On The Road To Freedom
Acknowledging a work such as On The Road To Freedom should not be seen as an endorsement by The Dream Blog. But from time to time, we will be pointing out books that might be of interest to our readers.
I wanted to write a book people could actually use, and a travel book seemed to be the way to do it," said Cobb, who was a field secretary for the Student Nonviolent Coordinating Committee in the Mississippi Delta in the 1960s. "But while this is a travel book, I also consciously wrote it as a story ... I was trying to put things into the mix of the historical discussion, both in terms of place and in terms of people - especially women - who simply are virtually unknown."
NEW YORK—If you drive six miles southwest of Anniston, Ala., you'll pass the spot where a bus was bombed in 1961 and the passengers - civil rights activists known as Freedom Riders - were beaten by a mob. There's no marker there, but it's one of 400 places in a new book called "On the Road to Freedom: A Guided Tour of the Civil Rights Trail" (Algonquin Books, $18.95).

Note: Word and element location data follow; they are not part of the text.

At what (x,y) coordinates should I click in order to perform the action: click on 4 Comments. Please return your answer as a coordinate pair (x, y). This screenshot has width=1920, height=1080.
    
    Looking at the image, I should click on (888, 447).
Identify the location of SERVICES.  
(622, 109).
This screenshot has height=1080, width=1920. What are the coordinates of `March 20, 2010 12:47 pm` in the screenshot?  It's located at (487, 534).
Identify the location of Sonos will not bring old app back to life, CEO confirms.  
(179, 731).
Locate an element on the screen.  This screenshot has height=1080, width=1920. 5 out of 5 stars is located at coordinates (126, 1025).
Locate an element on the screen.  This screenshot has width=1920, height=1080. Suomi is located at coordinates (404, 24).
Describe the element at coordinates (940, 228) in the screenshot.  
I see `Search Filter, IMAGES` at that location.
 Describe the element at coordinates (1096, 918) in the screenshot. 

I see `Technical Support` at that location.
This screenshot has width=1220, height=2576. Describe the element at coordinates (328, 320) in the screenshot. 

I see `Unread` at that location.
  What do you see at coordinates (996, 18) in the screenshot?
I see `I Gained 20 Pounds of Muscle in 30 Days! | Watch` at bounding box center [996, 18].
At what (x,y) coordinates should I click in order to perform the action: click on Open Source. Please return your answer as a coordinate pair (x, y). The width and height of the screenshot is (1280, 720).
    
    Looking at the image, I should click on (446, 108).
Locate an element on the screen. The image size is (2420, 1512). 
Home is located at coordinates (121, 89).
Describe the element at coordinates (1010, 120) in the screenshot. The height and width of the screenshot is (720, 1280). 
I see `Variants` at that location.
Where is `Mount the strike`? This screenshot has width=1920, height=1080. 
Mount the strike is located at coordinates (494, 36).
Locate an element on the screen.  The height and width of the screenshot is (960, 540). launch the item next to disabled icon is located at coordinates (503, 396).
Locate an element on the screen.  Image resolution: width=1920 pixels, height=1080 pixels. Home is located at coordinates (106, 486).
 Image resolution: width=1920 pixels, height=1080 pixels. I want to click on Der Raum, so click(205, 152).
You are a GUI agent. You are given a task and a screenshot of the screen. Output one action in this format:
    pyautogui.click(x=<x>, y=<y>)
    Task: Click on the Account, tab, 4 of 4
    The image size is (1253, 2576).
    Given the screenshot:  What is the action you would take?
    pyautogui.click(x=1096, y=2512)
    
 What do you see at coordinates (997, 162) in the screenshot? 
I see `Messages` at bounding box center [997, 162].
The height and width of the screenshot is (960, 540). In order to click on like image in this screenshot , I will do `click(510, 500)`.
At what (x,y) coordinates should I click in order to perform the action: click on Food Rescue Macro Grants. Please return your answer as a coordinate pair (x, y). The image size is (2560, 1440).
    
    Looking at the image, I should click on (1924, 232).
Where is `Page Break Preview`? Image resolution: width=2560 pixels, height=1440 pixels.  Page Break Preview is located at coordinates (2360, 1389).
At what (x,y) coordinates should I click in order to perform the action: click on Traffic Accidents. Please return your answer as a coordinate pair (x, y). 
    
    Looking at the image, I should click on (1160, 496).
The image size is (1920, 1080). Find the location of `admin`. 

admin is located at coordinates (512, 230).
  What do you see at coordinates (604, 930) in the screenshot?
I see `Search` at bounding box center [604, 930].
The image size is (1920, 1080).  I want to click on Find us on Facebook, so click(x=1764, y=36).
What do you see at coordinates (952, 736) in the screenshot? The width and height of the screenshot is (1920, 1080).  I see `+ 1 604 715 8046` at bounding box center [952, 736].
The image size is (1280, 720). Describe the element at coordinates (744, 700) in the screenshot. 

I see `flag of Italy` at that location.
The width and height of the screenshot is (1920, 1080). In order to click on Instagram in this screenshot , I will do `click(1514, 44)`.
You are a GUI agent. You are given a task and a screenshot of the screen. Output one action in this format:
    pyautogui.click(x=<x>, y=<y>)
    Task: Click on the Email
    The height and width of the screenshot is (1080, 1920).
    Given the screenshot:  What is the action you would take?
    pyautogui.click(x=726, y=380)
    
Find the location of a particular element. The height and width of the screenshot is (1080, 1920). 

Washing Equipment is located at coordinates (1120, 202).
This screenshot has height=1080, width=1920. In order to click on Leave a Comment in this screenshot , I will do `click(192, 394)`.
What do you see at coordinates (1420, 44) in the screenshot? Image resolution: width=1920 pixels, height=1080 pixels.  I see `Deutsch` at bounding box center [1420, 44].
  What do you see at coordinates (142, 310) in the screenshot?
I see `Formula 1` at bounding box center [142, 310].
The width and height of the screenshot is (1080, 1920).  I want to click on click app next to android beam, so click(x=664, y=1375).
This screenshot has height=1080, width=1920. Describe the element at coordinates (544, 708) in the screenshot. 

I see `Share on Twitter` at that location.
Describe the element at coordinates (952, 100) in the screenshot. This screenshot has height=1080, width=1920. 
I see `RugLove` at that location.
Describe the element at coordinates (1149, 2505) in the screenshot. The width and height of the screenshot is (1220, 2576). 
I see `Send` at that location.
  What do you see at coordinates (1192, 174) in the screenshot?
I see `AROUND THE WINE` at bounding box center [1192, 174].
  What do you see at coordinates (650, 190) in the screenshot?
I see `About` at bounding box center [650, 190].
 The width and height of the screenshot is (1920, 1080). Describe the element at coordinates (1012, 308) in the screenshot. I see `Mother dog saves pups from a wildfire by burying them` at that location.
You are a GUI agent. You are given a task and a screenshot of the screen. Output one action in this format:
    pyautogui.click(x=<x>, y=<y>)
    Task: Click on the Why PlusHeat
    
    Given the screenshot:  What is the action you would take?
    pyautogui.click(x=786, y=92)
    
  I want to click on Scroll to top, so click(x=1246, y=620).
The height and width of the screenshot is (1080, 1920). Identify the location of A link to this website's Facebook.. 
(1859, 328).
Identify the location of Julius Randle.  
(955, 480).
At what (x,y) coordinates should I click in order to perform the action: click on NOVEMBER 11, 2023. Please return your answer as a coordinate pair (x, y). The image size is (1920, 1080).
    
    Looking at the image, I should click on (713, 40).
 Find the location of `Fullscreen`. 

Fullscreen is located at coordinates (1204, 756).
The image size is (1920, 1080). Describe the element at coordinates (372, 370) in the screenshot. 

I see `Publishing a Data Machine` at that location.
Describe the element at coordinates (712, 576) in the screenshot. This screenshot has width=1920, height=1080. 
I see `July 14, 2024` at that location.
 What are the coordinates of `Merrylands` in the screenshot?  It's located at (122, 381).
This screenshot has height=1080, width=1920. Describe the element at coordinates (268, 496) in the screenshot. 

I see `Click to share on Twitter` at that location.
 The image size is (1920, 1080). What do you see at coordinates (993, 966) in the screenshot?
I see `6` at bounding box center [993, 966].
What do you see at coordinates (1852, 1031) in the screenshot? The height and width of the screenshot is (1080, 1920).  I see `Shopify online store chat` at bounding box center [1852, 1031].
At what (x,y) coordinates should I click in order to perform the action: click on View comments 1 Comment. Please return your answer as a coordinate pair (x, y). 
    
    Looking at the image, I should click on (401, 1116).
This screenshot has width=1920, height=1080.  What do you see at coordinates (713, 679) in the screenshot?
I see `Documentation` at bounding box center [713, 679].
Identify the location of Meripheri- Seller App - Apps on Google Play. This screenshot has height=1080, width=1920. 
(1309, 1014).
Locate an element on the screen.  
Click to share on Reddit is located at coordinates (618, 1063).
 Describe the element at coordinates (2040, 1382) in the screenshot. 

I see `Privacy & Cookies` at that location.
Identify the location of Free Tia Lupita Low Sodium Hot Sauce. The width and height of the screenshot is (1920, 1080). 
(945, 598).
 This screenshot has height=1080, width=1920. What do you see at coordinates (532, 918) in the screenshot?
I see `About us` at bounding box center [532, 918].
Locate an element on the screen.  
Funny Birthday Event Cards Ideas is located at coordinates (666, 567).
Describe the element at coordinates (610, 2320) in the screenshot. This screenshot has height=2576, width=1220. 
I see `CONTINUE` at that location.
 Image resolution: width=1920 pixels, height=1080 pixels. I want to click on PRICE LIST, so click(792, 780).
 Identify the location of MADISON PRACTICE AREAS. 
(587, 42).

Many of the sites included in the book are well-known - like the Lorraine Motel in Memphis, Tenn., where Martin Luther King Jr. was assassinated, now the National Civil Rights Museum. But Charles E. Cobb Jr., who wrote "On the Road to Freedom," says he also wanted to include little-known places - like the road near Anniston - "for the person who has a real interest in the civil rights movement and is not necessarily your ordinary tourist."